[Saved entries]
########

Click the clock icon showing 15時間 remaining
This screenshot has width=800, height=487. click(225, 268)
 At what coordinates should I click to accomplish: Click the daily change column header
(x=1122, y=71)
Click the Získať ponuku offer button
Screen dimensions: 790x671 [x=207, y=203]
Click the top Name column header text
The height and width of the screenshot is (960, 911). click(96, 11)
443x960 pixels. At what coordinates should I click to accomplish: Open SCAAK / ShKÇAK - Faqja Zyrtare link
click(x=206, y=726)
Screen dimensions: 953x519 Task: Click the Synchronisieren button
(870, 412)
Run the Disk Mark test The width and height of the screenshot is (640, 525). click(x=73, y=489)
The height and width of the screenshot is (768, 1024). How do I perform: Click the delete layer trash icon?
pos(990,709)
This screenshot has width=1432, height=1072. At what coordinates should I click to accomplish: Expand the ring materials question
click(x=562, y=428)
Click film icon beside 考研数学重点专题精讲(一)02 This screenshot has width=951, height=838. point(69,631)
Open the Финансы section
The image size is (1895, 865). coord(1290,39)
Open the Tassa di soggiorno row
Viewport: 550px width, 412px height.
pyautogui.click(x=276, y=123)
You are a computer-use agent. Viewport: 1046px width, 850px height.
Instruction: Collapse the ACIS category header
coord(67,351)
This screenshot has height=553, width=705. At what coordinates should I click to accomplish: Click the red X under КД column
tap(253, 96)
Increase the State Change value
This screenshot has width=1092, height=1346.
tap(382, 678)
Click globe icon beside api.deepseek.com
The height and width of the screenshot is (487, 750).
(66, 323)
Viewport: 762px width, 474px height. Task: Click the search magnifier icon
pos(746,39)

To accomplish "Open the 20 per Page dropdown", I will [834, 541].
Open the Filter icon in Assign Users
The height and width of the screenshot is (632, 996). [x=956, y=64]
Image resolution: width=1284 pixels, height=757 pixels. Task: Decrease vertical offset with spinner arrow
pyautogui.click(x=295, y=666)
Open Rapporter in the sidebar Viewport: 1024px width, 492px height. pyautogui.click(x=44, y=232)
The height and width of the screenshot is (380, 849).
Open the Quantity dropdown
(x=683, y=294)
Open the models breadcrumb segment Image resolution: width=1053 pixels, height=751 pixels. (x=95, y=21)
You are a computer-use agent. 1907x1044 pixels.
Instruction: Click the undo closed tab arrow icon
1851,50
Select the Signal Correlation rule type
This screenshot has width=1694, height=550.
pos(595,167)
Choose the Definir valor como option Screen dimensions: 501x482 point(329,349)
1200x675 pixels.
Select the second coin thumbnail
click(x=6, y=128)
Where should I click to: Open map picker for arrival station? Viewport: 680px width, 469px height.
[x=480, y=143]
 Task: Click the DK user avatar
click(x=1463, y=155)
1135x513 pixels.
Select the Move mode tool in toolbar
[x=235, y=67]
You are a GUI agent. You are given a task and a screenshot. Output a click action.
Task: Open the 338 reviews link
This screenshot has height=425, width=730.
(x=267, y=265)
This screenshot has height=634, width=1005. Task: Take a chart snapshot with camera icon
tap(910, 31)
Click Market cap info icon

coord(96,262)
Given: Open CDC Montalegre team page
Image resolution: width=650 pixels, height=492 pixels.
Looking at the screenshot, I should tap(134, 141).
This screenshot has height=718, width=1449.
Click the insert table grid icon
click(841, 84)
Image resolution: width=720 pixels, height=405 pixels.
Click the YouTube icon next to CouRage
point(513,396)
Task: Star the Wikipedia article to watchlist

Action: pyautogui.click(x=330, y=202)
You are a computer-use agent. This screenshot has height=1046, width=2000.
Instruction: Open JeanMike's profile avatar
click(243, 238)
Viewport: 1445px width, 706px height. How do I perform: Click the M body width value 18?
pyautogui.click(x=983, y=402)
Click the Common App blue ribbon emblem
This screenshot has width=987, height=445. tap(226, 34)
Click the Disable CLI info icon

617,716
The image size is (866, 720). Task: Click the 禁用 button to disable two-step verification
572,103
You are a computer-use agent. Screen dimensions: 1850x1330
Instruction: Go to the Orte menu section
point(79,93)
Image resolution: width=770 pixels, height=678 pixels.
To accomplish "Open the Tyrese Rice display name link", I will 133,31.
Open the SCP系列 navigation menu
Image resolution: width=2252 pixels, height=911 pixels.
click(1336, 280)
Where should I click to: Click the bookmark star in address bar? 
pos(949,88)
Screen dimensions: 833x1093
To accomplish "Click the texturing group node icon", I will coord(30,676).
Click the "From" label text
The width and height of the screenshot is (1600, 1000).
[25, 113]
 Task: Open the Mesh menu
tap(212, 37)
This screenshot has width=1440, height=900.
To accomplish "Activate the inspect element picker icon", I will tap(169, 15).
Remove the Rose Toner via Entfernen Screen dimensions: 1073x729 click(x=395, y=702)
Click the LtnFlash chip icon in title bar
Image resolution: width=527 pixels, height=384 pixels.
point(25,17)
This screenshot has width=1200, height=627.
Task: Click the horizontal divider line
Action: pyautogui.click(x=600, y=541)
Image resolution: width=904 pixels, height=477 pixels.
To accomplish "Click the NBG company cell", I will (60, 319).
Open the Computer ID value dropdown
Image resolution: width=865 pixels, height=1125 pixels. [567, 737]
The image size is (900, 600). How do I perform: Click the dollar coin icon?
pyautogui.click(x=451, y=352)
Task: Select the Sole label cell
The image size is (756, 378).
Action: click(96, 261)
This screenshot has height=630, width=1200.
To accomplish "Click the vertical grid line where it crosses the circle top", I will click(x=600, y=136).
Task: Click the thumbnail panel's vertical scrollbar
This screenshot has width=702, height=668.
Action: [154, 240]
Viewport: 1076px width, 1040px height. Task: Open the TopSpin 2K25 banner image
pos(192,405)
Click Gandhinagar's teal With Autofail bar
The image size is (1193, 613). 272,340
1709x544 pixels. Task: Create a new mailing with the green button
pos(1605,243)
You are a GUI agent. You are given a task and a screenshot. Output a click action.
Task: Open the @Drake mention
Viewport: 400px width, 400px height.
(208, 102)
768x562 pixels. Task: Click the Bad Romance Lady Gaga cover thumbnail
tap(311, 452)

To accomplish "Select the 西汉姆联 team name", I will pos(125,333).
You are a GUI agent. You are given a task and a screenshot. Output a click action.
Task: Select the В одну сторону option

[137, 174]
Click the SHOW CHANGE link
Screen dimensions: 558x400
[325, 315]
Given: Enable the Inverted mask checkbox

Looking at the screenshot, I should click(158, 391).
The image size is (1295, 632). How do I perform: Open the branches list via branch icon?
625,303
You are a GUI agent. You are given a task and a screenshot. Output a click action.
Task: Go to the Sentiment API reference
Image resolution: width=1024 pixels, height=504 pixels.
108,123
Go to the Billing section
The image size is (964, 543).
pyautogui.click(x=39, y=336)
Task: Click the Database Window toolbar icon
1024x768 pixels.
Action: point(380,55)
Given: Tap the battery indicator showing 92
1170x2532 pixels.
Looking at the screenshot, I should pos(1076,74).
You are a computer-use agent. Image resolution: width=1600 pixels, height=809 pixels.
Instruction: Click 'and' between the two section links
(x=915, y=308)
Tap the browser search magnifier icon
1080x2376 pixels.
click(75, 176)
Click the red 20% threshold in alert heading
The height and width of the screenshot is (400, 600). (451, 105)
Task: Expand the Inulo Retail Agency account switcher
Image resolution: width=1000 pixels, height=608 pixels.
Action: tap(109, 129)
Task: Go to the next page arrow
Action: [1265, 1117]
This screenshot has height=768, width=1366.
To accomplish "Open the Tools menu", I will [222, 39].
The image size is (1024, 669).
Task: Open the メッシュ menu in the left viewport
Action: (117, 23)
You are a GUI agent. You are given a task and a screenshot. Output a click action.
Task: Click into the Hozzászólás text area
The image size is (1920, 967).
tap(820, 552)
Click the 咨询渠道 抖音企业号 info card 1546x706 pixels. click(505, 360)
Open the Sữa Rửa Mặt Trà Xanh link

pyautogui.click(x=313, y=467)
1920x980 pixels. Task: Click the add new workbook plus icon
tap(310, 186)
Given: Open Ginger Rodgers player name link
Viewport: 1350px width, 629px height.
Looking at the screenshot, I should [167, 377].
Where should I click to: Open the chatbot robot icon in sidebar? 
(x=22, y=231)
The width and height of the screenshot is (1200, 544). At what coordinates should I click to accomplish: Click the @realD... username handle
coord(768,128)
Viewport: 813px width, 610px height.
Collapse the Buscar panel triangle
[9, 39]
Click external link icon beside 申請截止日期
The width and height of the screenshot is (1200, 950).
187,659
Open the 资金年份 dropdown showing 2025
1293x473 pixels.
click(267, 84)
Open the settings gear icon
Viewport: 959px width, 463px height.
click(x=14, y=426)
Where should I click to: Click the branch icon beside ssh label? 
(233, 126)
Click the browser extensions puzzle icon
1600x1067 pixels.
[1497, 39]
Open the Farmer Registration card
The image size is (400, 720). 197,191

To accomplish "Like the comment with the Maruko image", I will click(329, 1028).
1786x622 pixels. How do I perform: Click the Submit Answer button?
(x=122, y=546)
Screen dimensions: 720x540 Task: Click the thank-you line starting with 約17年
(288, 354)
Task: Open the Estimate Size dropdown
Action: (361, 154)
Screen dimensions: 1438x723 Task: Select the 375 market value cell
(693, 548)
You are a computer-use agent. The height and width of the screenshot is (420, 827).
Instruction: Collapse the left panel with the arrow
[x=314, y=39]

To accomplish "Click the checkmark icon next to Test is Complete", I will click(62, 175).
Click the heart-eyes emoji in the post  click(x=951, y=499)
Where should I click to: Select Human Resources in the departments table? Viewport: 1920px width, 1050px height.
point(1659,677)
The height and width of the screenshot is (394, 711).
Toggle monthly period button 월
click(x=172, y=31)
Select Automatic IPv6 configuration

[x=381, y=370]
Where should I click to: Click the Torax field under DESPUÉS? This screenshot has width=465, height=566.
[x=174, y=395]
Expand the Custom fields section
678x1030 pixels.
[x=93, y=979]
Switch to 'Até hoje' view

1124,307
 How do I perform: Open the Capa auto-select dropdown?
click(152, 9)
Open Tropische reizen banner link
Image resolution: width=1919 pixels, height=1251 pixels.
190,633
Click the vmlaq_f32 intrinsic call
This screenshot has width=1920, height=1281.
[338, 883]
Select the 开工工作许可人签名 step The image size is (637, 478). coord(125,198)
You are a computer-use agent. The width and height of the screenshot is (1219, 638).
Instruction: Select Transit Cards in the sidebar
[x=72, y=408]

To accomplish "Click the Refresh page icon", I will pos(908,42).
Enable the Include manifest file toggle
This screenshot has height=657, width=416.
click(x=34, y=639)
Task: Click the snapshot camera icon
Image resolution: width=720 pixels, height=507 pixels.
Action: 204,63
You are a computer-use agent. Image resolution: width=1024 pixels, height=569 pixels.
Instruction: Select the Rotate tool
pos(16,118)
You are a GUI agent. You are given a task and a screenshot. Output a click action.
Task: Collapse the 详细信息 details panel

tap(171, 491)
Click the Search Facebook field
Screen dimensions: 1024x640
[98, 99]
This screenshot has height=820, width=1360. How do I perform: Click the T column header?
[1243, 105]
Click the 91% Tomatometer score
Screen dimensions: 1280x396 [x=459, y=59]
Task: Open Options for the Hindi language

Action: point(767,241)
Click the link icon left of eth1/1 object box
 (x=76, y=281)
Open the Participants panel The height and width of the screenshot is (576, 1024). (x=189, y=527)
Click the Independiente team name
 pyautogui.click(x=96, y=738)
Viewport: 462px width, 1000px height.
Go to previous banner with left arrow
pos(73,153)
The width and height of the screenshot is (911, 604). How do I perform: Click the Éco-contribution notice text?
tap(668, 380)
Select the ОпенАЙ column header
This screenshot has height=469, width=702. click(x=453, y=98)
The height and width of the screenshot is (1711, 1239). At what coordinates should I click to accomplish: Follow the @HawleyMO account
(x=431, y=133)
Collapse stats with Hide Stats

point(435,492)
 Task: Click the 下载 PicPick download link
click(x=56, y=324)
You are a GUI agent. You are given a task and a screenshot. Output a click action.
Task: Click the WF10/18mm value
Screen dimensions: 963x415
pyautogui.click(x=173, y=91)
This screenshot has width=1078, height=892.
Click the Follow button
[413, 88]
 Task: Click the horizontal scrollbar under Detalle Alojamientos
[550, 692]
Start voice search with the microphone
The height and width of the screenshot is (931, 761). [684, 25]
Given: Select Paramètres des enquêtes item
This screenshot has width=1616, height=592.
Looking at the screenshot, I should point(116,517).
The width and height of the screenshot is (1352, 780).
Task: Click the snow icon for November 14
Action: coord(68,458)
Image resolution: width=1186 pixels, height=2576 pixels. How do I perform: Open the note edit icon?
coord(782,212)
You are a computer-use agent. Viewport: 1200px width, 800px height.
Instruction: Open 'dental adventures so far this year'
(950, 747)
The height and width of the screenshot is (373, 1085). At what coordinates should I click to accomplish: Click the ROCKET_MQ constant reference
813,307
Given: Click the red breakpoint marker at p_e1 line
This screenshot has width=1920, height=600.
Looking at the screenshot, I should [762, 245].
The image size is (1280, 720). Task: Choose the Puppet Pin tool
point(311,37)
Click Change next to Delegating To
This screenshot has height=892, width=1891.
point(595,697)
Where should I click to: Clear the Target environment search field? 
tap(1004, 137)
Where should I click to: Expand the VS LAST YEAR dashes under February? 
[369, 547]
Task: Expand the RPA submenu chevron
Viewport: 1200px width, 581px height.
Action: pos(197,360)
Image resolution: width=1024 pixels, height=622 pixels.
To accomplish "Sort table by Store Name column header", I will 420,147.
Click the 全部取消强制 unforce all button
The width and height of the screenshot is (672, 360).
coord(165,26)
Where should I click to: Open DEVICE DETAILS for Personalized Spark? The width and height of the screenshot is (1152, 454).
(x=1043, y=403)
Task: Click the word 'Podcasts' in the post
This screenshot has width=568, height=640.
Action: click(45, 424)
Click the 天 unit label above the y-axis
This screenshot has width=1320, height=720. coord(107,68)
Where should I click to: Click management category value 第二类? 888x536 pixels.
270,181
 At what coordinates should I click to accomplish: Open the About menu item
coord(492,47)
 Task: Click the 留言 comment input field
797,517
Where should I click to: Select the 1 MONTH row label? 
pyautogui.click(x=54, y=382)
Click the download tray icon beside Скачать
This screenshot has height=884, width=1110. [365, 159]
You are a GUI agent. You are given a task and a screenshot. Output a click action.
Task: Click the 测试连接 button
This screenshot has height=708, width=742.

########

> [Assignment]: Your task is to reproduce the entries exactly, starting at the first line and ending with the line containing "Run the Disk".

> [Written solution]:
Click the clock icon showing 15時間 remaining
This screenshot has width=800, height=487. click(225, 268)
 At what coordinates should I click to accomplish: Click the daily change column header
(x=1122, y=71)
Click the Získať ponuku offer button
Screen dimensions: 790x671 [x=207, y=203]
Click the top Name column header text
The height and width of the screenshot is (960, 911). click(96, 11)
443x960 pixels. At what coordinates should I click to accomplish: Open SCAAK / ShKÇAK - Faqja Zyrtare link
click(x=206, y=726)
Screen dimensions: 953x519 Task: Click the Synchronisieren button
(870, 412)
Run the Disk Mark test The width and height of the screenshot is (640, 525). click(x=73, y=489)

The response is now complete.